Ruddy wrote, "Knowlton, the first person known to have been in Fort Marcy Park on the afternoon of Foster's death..." This is incorrect because everyone familiar with the case knows that another man was already at Fort Marcy Park when Knowlton arrived. We've seen this man's face too. [published in Ruddy's first book]
Ruddy wrote, "[Knowlton] was surprised he was not asked to review the [Starr's] report." This statement is a total fabrication by Ruddy. I know Pat Knowlton well and I know he never expected Starr to ask him to review his report and he was certainly not surprised that he was not asked. The statute allows that persons mentioned in the report may submit comments and the court would decide if those comments would be added and if so in whole or in part
Ruddy wrote that John Clarke, "filed an appeal...supplying more that 118 exhibits and a 400 page report..." What Ruddy calls a "report" is in fact a civil rights lawsuit against FBI agents filed last year under seal. It was unsealed on November 12, 1996 in U.S. Court in the District of Columbia. A press conference was held that day announcing the lawsuit and it was attended by all of the major newspapers, television networks, Phil Weiss was there and so was Ambrose Evan-Pritchard. Ruddy, "the leading reporter on the Foster story" did not attend Knowlton's press conference. Like the entire rest of the media (with the exception of the Washington Times which did a short, inaccurate, skeptical inside-page bump-and-run) Ruddy did not report it. I was not surprised that Ruddy does not call the document what it is and instead calls it simply "a report." Expect a ruling soon by Judge Penn on the status of Knowlton's civil suit.
Ruddy wrote, "The judges voted unanimously to allow Knowlton and his attorney to review the report."
This is completely false. Knowlton and Clarke did not see Starr's entire report until it was made public on October 10. Ruddy should know this because Clarke refers to this fact in the 20-page attachment. Clarke wrote, "Even though our review is limited by the fact that we were provided only the passages reprinted below so the context is unclear..."
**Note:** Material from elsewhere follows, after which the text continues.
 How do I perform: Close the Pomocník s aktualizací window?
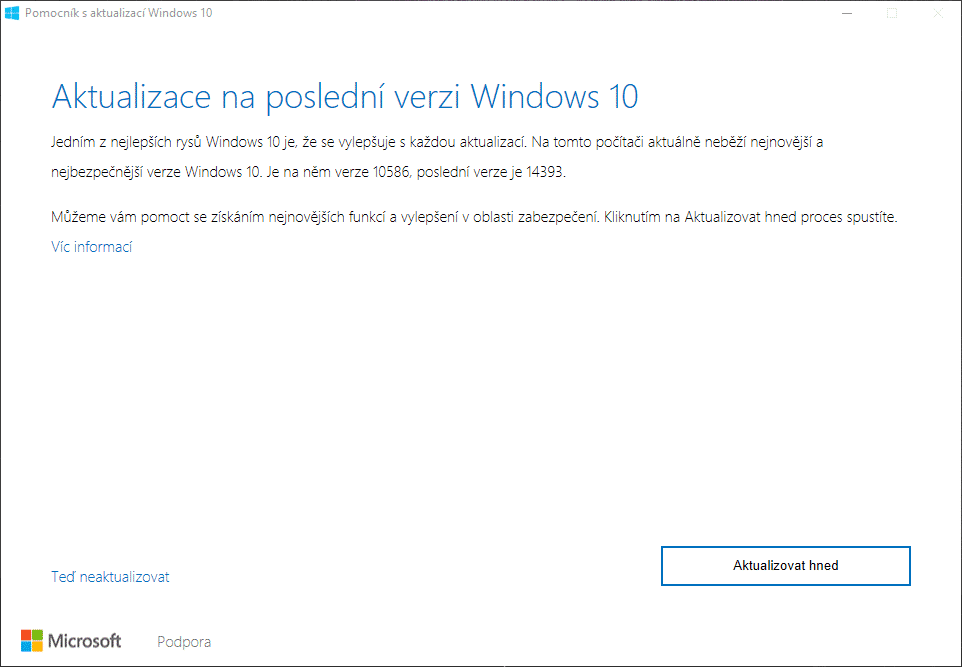(x=938, y=13)
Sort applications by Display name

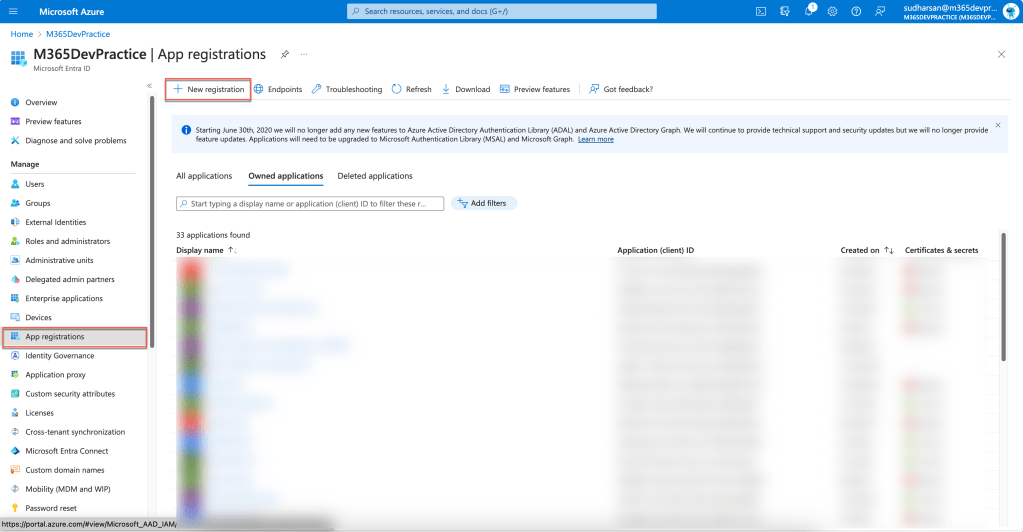[x=233, y=250]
Ruddy wrote, "Knowlton, noting numerous discrepancies and omissions in the Starr report, filed a 20 page memorandum..." This is false again because Knowlton did not read Starr's report until October 10 and if he and Clarke had the 20 pages would have packed even more dynamite. Ruddy calls Clarke's 20-page letter a "memorandum" giving the historic letter an informal and insignificant spin. Ruddy also refers to Clarke's letter as a "memo".
I could go on with smaller errors but as usual Ruddy failed to point out the importance of Patrick Knowlton and that is that Patrick Knowlton did not see Vincent Foster's car at Fort Marcy Park when Foster was already dead. This important fact is misstated in Ruddy's book and now completely ignored in Ruddy's catch-up Knowlton article.
Credit should be given where credit is due and now three and one half weeks late Ruddy does report that Knowlton did attach 20 pages to Starr's report. So at least Ruddy can say, "I reported that" to maintain his leadership role as "the leading reporter on the Foster story."
*** Ruddy, for some reason, told everyone that Rodriguez spells his first name “Miquel” with a “q” instead of the conventional “g”. That’s why you will find it misspelled throughout my “America’s Dreyfus Affair,” just as it is misspelled in Ruddy’s book, in The Failure of the Public Trust, Evans-Prichard’s The Secret Life of Bill Clinton (not his choice of titles, he tells me), and all the writings of Reed Irvine. Only when we found and published Rodriquez’s resignation letter did we realize that Ruddy had not told us the truth. Ruddy, like all of the mainstream press has ignored this letter that did not come to light until 2009 just as he and they have ignored Rodriguez’s crucial memorandum that we published in September of 2013.